_Raw records_
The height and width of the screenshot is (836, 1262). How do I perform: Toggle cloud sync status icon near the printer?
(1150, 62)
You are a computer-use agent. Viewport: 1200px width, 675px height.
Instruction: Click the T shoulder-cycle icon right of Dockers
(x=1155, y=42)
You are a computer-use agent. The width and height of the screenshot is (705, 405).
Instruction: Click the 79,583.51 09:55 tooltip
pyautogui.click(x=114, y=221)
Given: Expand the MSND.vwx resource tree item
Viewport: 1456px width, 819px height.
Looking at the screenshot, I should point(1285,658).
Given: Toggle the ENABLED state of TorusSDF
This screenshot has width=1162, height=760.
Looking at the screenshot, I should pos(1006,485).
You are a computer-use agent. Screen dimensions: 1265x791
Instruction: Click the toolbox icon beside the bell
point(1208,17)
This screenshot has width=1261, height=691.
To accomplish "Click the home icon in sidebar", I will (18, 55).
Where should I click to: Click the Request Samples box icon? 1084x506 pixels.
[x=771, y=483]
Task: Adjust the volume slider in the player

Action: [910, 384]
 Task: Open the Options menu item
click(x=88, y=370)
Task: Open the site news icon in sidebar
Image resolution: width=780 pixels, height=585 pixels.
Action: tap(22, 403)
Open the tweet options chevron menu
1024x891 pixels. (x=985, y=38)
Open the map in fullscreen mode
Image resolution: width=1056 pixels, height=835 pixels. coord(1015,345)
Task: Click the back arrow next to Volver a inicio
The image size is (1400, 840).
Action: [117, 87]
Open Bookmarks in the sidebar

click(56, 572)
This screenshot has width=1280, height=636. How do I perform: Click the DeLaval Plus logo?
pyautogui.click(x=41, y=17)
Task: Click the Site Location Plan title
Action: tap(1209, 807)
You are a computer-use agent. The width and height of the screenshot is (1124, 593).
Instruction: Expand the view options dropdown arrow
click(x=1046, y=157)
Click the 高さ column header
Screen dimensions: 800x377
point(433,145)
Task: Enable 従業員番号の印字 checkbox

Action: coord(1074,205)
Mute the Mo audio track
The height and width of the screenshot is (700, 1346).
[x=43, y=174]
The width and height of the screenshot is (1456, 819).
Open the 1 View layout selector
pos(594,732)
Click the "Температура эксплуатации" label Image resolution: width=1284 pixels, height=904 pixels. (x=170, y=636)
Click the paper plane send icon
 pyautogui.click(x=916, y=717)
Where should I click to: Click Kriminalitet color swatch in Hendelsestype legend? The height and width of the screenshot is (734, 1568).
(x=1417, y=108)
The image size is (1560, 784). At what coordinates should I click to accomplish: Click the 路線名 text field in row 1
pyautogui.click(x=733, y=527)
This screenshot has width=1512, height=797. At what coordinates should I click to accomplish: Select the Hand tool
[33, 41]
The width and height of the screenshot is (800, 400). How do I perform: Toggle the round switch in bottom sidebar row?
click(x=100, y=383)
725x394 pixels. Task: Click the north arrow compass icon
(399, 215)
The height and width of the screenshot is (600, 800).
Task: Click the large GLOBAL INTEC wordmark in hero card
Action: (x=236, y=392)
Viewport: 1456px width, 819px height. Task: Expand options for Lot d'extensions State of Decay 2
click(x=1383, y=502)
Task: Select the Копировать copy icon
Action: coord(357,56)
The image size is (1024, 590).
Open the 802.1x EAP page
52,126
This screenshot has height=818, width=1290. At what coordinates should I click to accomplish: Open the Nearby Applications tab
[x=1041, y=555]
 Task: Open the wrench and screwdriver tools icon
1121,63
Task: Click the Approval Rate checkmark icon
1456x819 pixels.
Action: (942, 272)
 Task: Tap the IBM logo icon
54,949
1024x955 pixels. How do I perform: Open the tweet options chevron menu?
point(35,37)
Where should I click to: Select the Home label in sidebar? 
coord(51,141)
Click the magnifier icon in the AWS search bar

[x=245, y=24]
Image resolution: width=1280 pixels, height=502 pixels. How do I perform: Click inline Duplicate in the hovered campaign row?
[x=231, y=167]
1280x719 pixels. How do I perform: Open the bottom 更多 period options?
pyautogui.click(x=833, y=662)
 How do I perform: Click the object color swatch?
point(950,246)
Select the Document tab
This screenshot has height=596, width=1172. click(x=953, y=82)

_Task details_
Recast every line of the items above as a Markdown table with the columns "Number" and "Entry", putting the row's number in the first column and the full line in the second. Skip any blank lines.

_Answer to this task_
| Number | Entry |
|---|---|
| 1 | The height and width of the screenshot is (836, 1262). How do I perform: Toggle cloud sync status icon near the printer? |
| 2 | (1150, 62) |
| 3 | You are a computer-use agent. Viewport: 1200px width, 675px height. |
| 4 | Instruction: Click the T shoulder-cycle icon right of Dockers |
| 5 | (x=1155, y=42) |
| 6 | You are a computer-use agent. The width and height of the screenshot is (705, 405). |
| 7 | Instruction: Click the 79,583.51 09:55 tooltip |
| 8 | pyautogui.click(x=114, y=221) |
| 9 | Given: Expand the MSND.vwx resource tree item |
| 10 | Viewport: 1456px width, 819px height. |
| 11 | Looking at the screenshot, I should point(1285,658). |
| 12 | Given: Toggle the ENABLED state of TorusSDF |
| 13 | This screenshot has width=1162, height=760. |
| 14 | Looking at the screenshot, I should pos(1006,485). |
| 15 | You are a computer-use agent. Screen dimensions: 1265x791 |
| 16 | Instruction: Click the toolbox icon beside the bell |
| 17 | point(1208,17) |
| 18 | This screenshot has width=1261, height=691. |
| 19 | To accomplish "Click the home icon in sidebar", I will (18, 55). |
| 20 | Where should I click to: Click the Request Samples box icon? 1084x506 pixels. |
| 21 | [x=771, y=483] |
| 22 | Task: Adjust the volume slider in the player |
| 23 | Action: [910, 384] |
| 24 |  Task: Open the Options menu item |
| 25 | click(x=88, y=370) |
| 26 | Task: Open the site news icon in sidebar |
| 27 | Image resolution: width=780 pixels, height=585 pixels. |
| 28 | Action: tap(22, 403) |
| 29 | Open the tweet options chevron menu |
| 30 | 1024x891 pixels. (x=985, y=38) |
| 31 | Open the map in fullscreen mode |
| 32 | Image resolution: width=1056 pixels, height=835 pixels. coord(1015,345) |
| 33 | Task: Click the back arrow next to Volver a inicio |
| 34 | The image size is (1400, 840). |
| 35 | Action: [117, 87] |
| 36 | Open Bookmarks in the sidebar |
| 37 | click(56, 572) |
| 38 | This screenshot has width=1280, height=636. How do I perform: Click the DeLaval Plus logo? |
| 39 | pyautogui.click(x=41, y=17) |
| 40 | Task: Click the Site Location Plan title |
| 41 | Action: tap(1209, 807) |
| 42 | You are a computer-use agent. The width and height of the screenshot is (1124, 593). |
| 43 | Instruction: Expand the view options dropdown arrow |
| 44 | click(x=1046, y=157) |
| 45 | Click the 高さ column header |
| 46 | Screen dimensions: 800x377 |
| 47 | point(433,145) |
| 48 | Task: Enable 従業員番号の印字 checkbox |
| 49 | Action: coord(1074,205) |
| 50 | Mute the Mo audio track |
| 51 | The height and width of the screenshot is (700, 1346). |
| 52 | [x=43, y=174] |
| 53 | The width and height of the screenshot is (1456, 819). |
| 54 | Open the 1 View layout selector |
| 55 | pos(594,732) |
| 56 | Click the "Температура эксплуатации" label Image resolution: width=1284 pixels, height=904 pixels. (x=170, y=636) |
| 57 | Click the paper plane send icon |
| 58 |  pyautogui.click(x=916, y=717) |
| 59 | Where should I click to: Click Kriminalitet color swatch in Hendelsestype legend? The height and width of the screenshot is (734, 1568). |
| 60 | (x=1417, y=108) |
| 61 | The image size is (1560, 784). At what coordinates should I click to accomplish: Click the 路線名 text field in row 1 |
| 62 | pyautogui.click(x=733, y=527) |
| 63 | This screenshot has width=1512, height=797. At what coordinates should I click to accomplish: Select the Hand tool |
| 64 | [33, 41] |
| 65 | The width and height of the screenshot is (800, 400). How do I perform: Toggle the round switch in bottom sidebar row? |
| 66 | click(x=100, y=383) |
| 67 | 725x394 pixels. Task: Click the north arrow compass icon |
| 68 | (399, 215) |
| 69 | The height and width of the screenshot is (600, 800). |
| 70 | Task: Click the large GLOBAL INTEC wordmark in hero card |
| 71 | Action: (x=236, y=392) |
| 72 | Viewport: 1456px width, 819px height. Task: Expand options for Lot d'extensions State of Decay 2 |
| 73 | click(x=1383, y=502) |
| 74 | Task: Select the Копировать copy icon |
| 75 | Action: coord(357,56) |
| 76 | The image size is (1024, 590). |
| 77 | Open the 802.1x EAP page |
| 78 | 52,126 |
| 79 | This screenshot has height=818, width=1290. At what coordinates should I click to accomplish: Open the Nearby Applications tab |
| 80 | [x=1041, y=555] |
| 81 |  Task: Open the wrench and screwdriver tools icon |
| 82 | 1121,63 |
| 83 | Task: Click the Approval Rate checkmark icon |
| 84 | 1456x819 pixels. |
| 85 | Action: (942, 272) |
| 86 |  Task: Tap the IBM logo icon |
| 87 | 54,949 |
| 88 | 1024x955 pixels. How do I perform: Open the tweet options chevron menu? |
| 89 | point(35,37) |
| 90 | Where should I click to: Select the Home label in sidebar?  |
| 91 | coord(51,141) |
| 92 | Click the magnifier icon in the AWS search bar |
| 93 | [x=245, y=24] |
| 94 | Image resolution: width=1280 pixels, height=502 pixels. How do I perform: Click inline Duplicate in the hovered campaign row? |
| 95 | [x=231, y=167] |
| 96 | 1280x719 pixels. How do I perform: Open the bottom 更多 period options? |
| 97 | pyautogui.click(x=833, y=662) |
| 98 |  How do I perform: Click the object color swatch? |
| 99 | point(950,246) |
| 100 | Select the Document tab |
| 101 | This screenshot has height=596, width=1172. click(x=953, y=82) |